We’ve listed the positives that S&P noted - now let’s look at the potential issues that could face Zuffa going forward:

-”vulnerability to changing consumer preferences and susceptibility to variability in discretionary spending” (translation: consumers may get bored and move on to something else and/or may not be able to afford UFC PPVs due to a weak economy)

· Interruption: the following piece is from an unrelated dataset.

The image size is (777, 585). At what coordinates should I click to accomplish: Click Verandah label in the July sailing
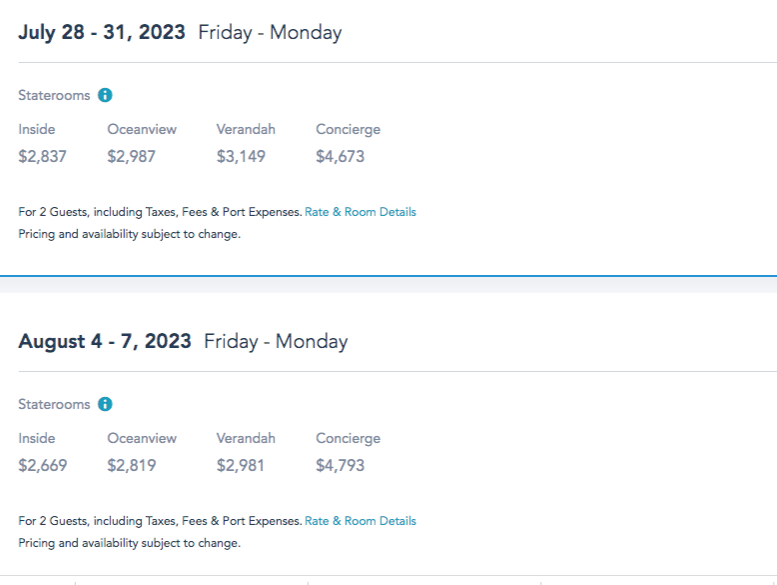[245, 130]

-potential weakness in the company’s event-driven model (more injuries/lack of big-name stars such as GSP and Lesnar could translate into another subpar year for PPV buyrates) *subpar by the UFC’s lofty standards anyways

-preserving the “current regulatory acceptance of the sport”. As Dana White likes to say, there has never been a death or serious injury in the history of the UFC, but if one of those two things ever did occur, the UFC would instantly find itself in the crosshairs of politicians and parent groups once again

-being unable to build up new stars that appeal to the 18-34 age demographic. Brock Lesnar is out. GSP is hurt. Who does the UFC currently have on their roster that could potentially turn into a mega-star? Jon Jones seems to be on his way. Alistair Overeem? Nick Diaz? All three have potential, but it’s going to be very hard finding someone to replace Brock Lesnar.

--

Overall, despite a bunch of key injuries over the past 12 months, the UFC continues to build business momentum thanks to their new deal with Fox and their aggressive incursion into markets such as Brazil.

--

In case you were wondering, here is Zuffa’s rumored ownership structure:

Lorenzo Fertitta - 40.5%
Frank Fertitta III - 40.5%
Flash Entertainment - 10%
Dana White - 9%

Zuffa, LLC has publicly stated that they have no plans to sell any more pieces of their company. Flash Entertainment purchased a 10% stake in the company in early 2010 for an undisclosed amount.